Random Forest Configuration

const config = {
  nEstimators: 100,        // Number of trees (default: 100)
  maxFeatures: 'sqrt',     // Features per split: 'sqrt', 'log2', 'auto', or number
  bootstrap: true,         // Use bootstrap sampling (default: true)
  randomState: 42,         // Random seed for reproducibility
  maxDepth: undefined,     // Maximum tree depth
  minSamplesSplit: 2       // Minimum samples to split
};

const rf = new RandomForest(class_name, features, config);
rf.train(training_data);

Random Forest Features

// Get feature importance scores
const importance = rf.getFeatureImportance();
console.log('Feature importance:', importance);

// Get number of trees
const treeCount = rf.getTreeCount();
console.log(`Number of trees: ${treeCount}`);

// Get configuration
const config = rf.getConfig();
console.log('Configuration:', config);

Random Forest Model Persistence

// Export model
const modelJson = rf.toJSON();

// Import model
const newRf = new RandomForest(modelJson);

// Or import into existing instance
rf.import(modelJson);

Random Forest vs Decision Tree

Random Forest typically provides:

Better accuracy through ensemble learning
Reduced overfitting via bootstrap sampling and feature randomization
More stable predictions through majority voting
Feature importance scores across the ensemble
Parallel training capability for better performance

XGBoost Usage

XGBoost (eXtreme Gradient Boosting) is a powerful gradient boosting algorithm that builds an ensemble of decision trees sequentially, where each tree corrects the errors of the previous ones.

Basic XGBoost Usage

import XGBoost from 'decision-tree/xgboost';

// Basic usage
const xgb = new XGBoost('liked', ['color', 'shape', 'size']);
xgb.train(training_data);

// Make predictions
const prediction = xgb.predict({ color: 'blue', shape: 'hexagon', size: 'medium' });

// Evaluate accuracy
const accuracy = xgb.evaluate(test_data);
console.log(`Accuracy: ${(accuracy * 100).toFixed(1)}%`);

XGBoost Configuration

const config = {
  nEstimators: 100,           // Number of boosting rounds (default: 100)
  learningRate: 0.1,          // Step size shrinkage (default: 0.1)

Information shown:
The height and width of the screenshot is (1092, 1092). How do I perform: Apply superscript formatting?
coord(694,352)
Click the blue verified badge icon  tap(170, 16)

Given exercise: In the Random Forest and XGBoost documentation, what default value is given for the XGBoost learning rate?

Full solution: 0.1